[TASK]
Rescale the material from the line with "This screenshot has height=236, width=316." to the line with "tap(179, 514)", both included, and write out only those lines again in full. Multiply each click coordinate given as an answer by 2.4 and round to the nearest whole number, rounding halves up, and leave all other text and numbers as they are.

[Records from a collection]
===============
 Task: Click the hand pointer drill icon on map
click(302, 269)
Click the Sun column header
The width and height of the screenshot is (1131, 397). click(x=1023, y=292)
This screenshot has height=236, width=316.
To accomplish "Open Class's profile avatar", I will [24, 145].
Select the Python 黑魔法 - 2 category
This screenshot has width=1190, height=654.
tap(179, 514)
===============
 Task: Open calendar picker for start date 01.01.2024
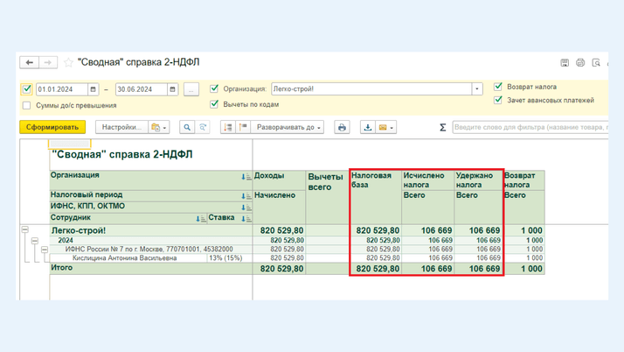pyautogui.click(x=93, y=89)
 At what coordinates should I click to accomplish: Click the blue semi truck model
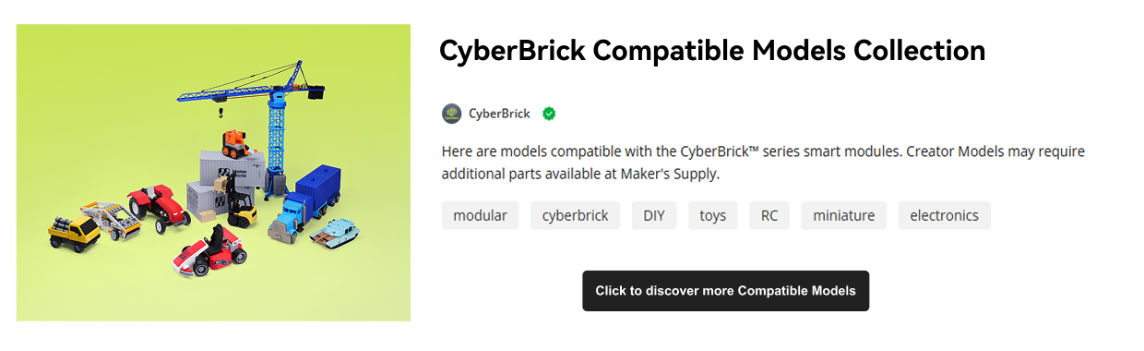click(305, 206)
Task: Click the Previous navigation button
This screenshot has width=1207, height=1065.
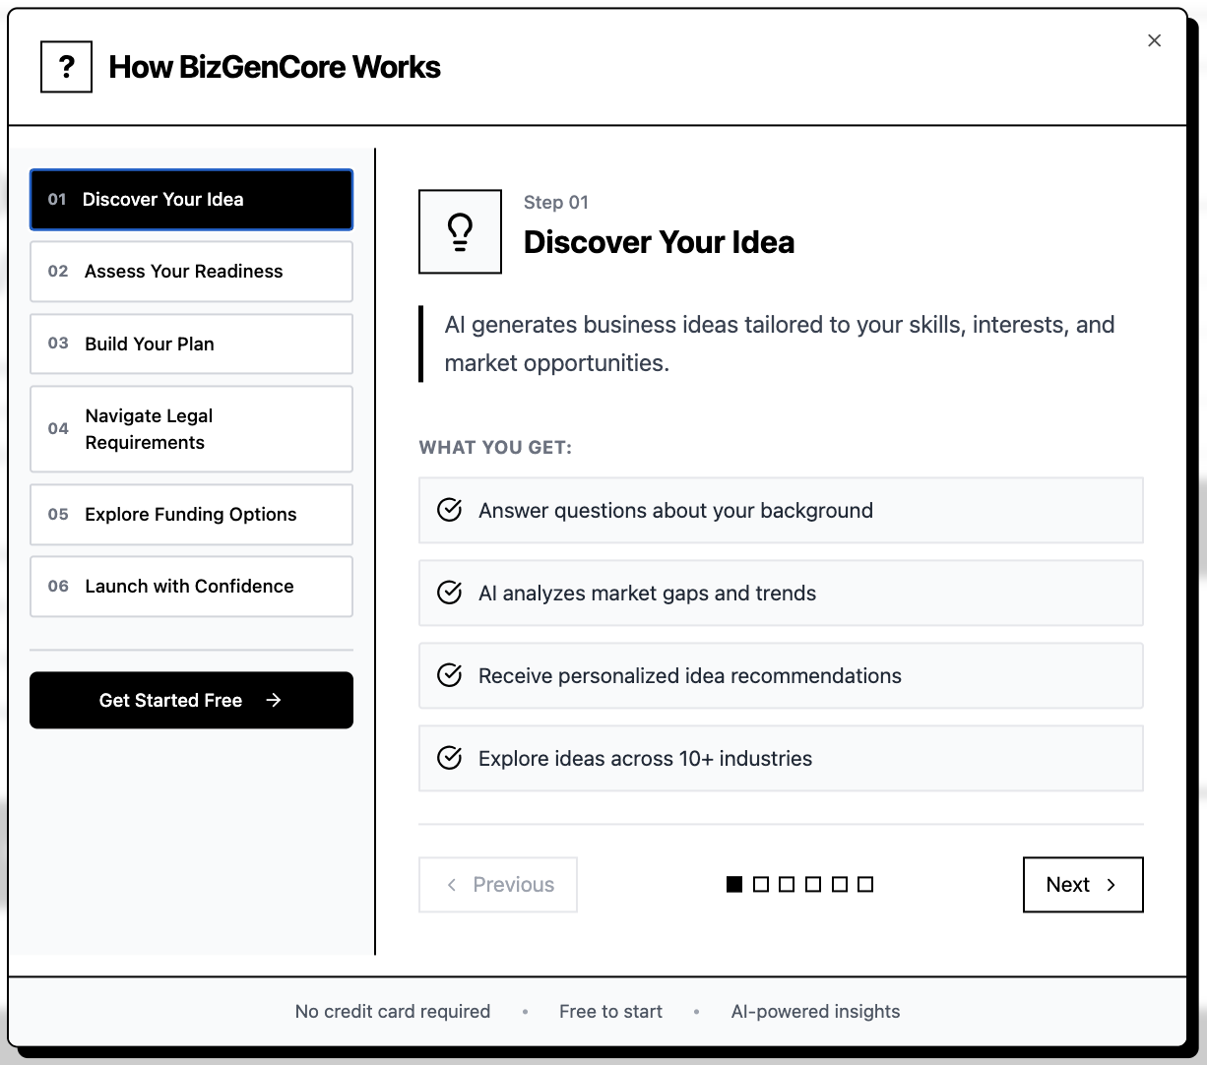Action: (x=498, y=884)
===============
[CORRECT RESPONSE]
This screenshot has height=236, width=316.
To accomplish "Open Class's profile avatar", I will [58, 348].
Select the Python 黑魔法 - 2 category
This screenshot has width=1190, height=654.
tap(430, 1234)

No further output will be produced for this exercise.